_Required action 1_: Copy the walking holidays post verbatim, beginning at the words "From Portugal, we" and stopping after "we had expected.".
_Required action 2_:
Answer these questions from the walking holidays post:
(a) Which company ran the first trip, to Tuscany?
(b) In what month was the self-guided walk in the Cotswolds?
(c) How many nights did the sisters spend in each of the two places on the Dordogne tour?

Subject: Re: Walking holidays in Europe
Hi Frances and Ziners, A number of years ago my sister and I decided that we needed to take some vacations together and our favorite way of doing this has been walking tours in Europe. It has been interesting because my sister is legally blind and it is solely my responsibililty to keep us from getting lost. (Also, I have to read all signs and menus which drives her crazy because she is fluent in a number of languages and I am "challenged" in that arena.)

Our first trip was to Tuscany with Sherpa in October 2001: We will probably spend the rest of our lives looking for something to match that trip. I think it had something to do with the fact that it was only a few weeks after 9/11, but the 6 Americans, 2 Australians and British tour guide completely bonded. The scenery was beautiful; the accommodations, while not luxurious, were more than adequate. The dinners included in the package were good but not spectacular. Lunches were not included, but we were able to pick up great local food for picnics. The terrain was listed as "easy", involving a walking through a nice mix of countryside and villages. The escorted tour was a week and we added on an extra four days which were self-guided (luggage transported via Sherpa) through Chianti. As I recall the cost for all 11 days (not including air fare) was about $1,000. In the spring of 2002 we walked with ATG in Portugal's Alto Alentejo. We enjoyed this trip less than the first, partially because my sister tripped on the second day and spent the rest of our vacation with a badly injured thumb (which she refused to have anyone treat, but needed surgery when she returned home). Alto Alentejo is much more rural than Tuscany, so we spent more time in wild countryside than in villages. There were about 14 people in our group, all British except for us.

From Portugal, we flew to England where we did a self-guided walk for a week in the Cotswolds. We did this through Cotswold Walks It was May, the weather was perfect, the rape fields were bright yellow and there were miles and miles of leeks. We stayed at delightful B&Bs and ate largely in pubs. We wncountered far fewer walkers than we had expected.

Our latest European walking tour was in the Dordogne with Perigrine Tours an Australian outfit. There were 4 Canadians, 8 Australians, 1 New Zealander, and us. It was another wonderful group that bonded very well. This was in September 2003. The weather and scenery were spectacular, the walking fairly easy. The other walking trips we've taken have involved moving to a new accommodation every night or, occasionally two nights in one place. On this tour we spent three nights in each of two places. I find that each way of travel has its plusses and minuses and I'm not sure that I particularly prefer one over the other.

_Information shown_:
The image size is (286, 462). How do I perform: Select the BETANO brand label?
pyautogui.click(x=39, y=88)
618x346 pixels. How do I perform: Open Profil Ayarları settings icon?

...

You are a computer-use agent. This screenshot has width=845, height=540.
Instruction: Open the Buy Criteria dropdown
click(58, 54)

_Exercise result 1_:
From Portugal, we flew to England where we did a self-guided walk for a week in the Cotswolds. We did this through Cotswold Walks It was May, the weather was perfect, the rape fields were bright yellow and there were miles and miles of leeks. We stayed at delightful B&Bs and ate largely in pubs. We wncountered far fewer walkers than we had expected.

_Exercise result 2_:
(a) Sherpa
(b) May
(c) Three